Java implementation of several common sorting algorithm code _java

Stability (stability)
A sort algorithm is stable, when there are two equal records of the keywords R and S, and in the original list R appears before s, in the sorted list, R will also be before S.

Sorting algorithm classification

Common inserts (insert sort/hill Sort), swap (bubble sort/quick Sort), select (select Sort), merge (merging sort), etc.

I. Insert Sort

Insert sort (insertion sort), which works by building an ordered sequence, scanning the sorted sequence for unsorted data, and then moving forward from the back, finding the location and inserting it. Insert sorting on implementation, usually using in-place sorting (that is, just use the extra space of O (1) to sort), and in the process of backward scanning, you need to repeatedly move the sorted elements backwards and forwards, providing insert space for the newest elements.
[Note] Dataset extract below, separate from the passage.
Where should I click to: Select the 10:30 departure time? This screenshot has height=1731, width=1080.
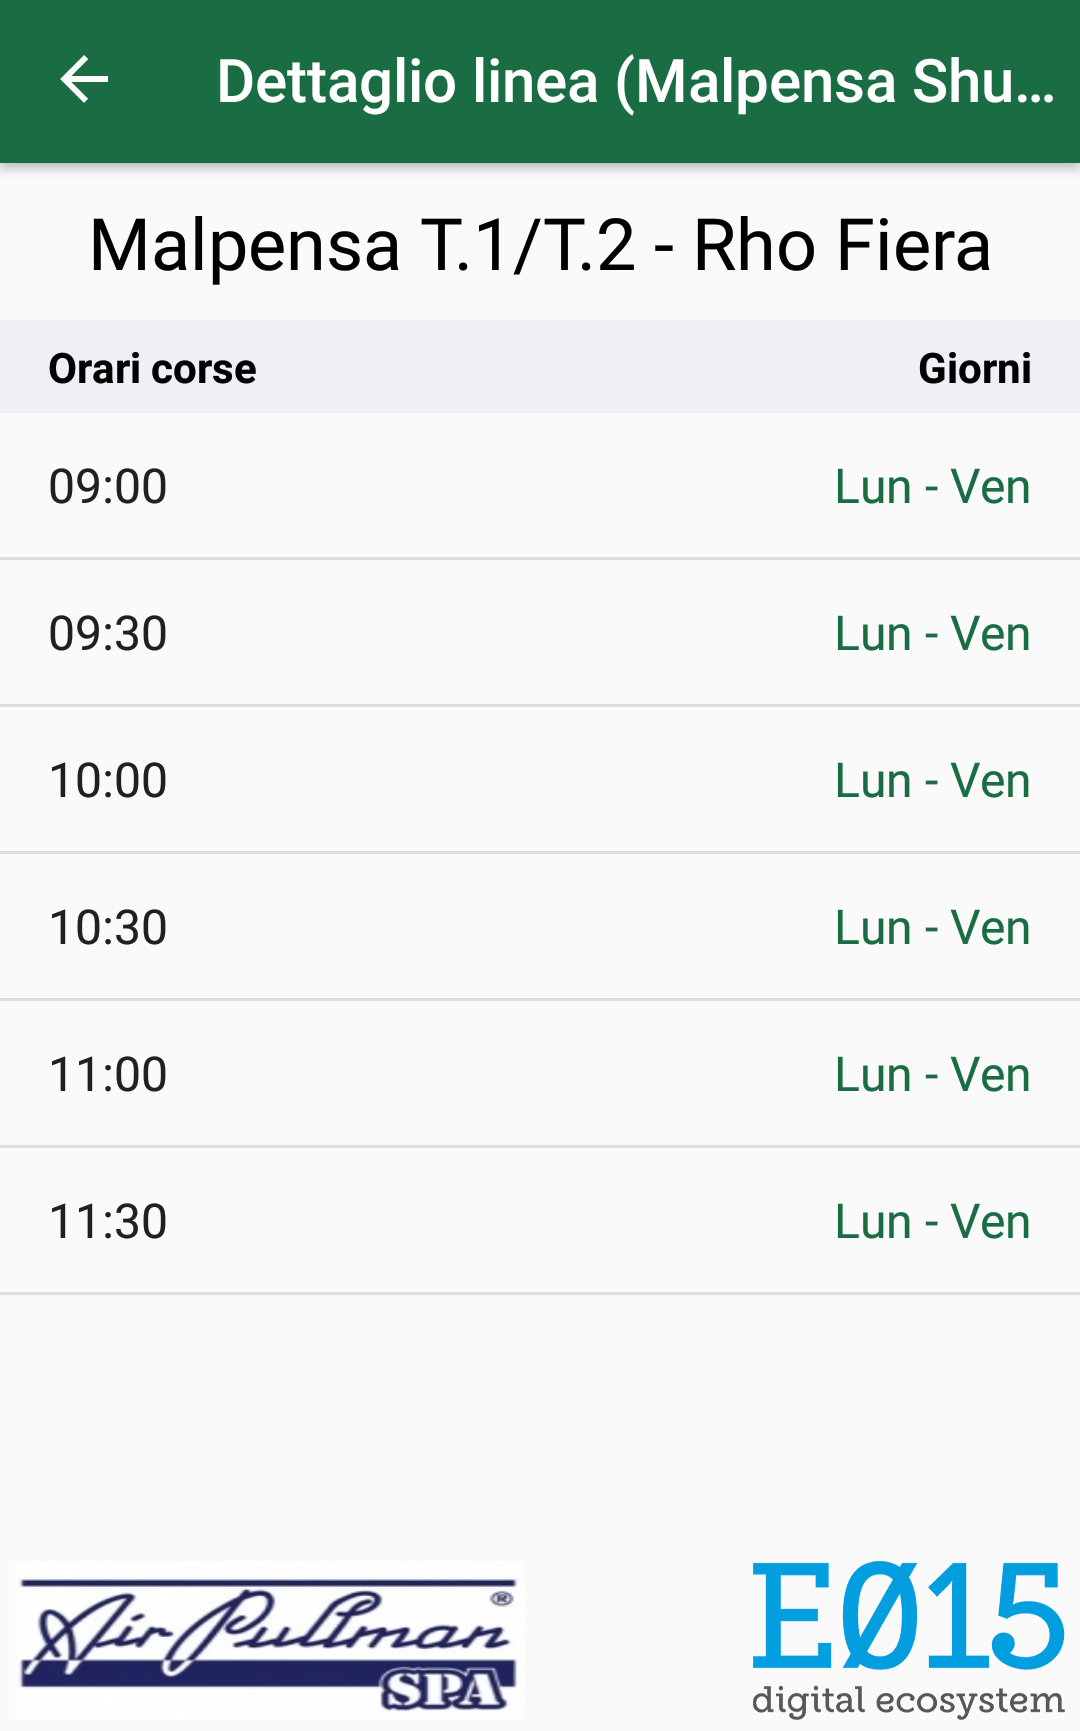(x=108, y=928)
In general, the insertion sort is implemented on an array using In-place. The specific algorithm is described as follows:

Starting with the first element, the element can be thought to have been sorted.
Takes out the next element and scans backwards in the sorted sequence of elements.
If the element (sorted) is greater than the new element, move the element to the next position.
Repeat step 3 until you find the position where the sorted element is less than or equal to the new element.
Inserts a new element after the location.
Repeat steps 2~5.

Copy Code code as follows:

public static void Insertionsort (int[] data) {


for (int index = 1; index < data.length; index++) {


int key = Data[index];


int position = index;


Shift larger values to the right


while (Position > 0 && data[position-1] > key) {


Data[position] = data[position-1];


position--;


}


Data[position] = key;


}


}

two. Hill sort

Hill sort (Shell sort) is a sort of insertion. is for the improvement of the direct insertion sort algorithm. The method is also called narrowing the incremental order, due to DL. The shell was named after it was introduced in 1959.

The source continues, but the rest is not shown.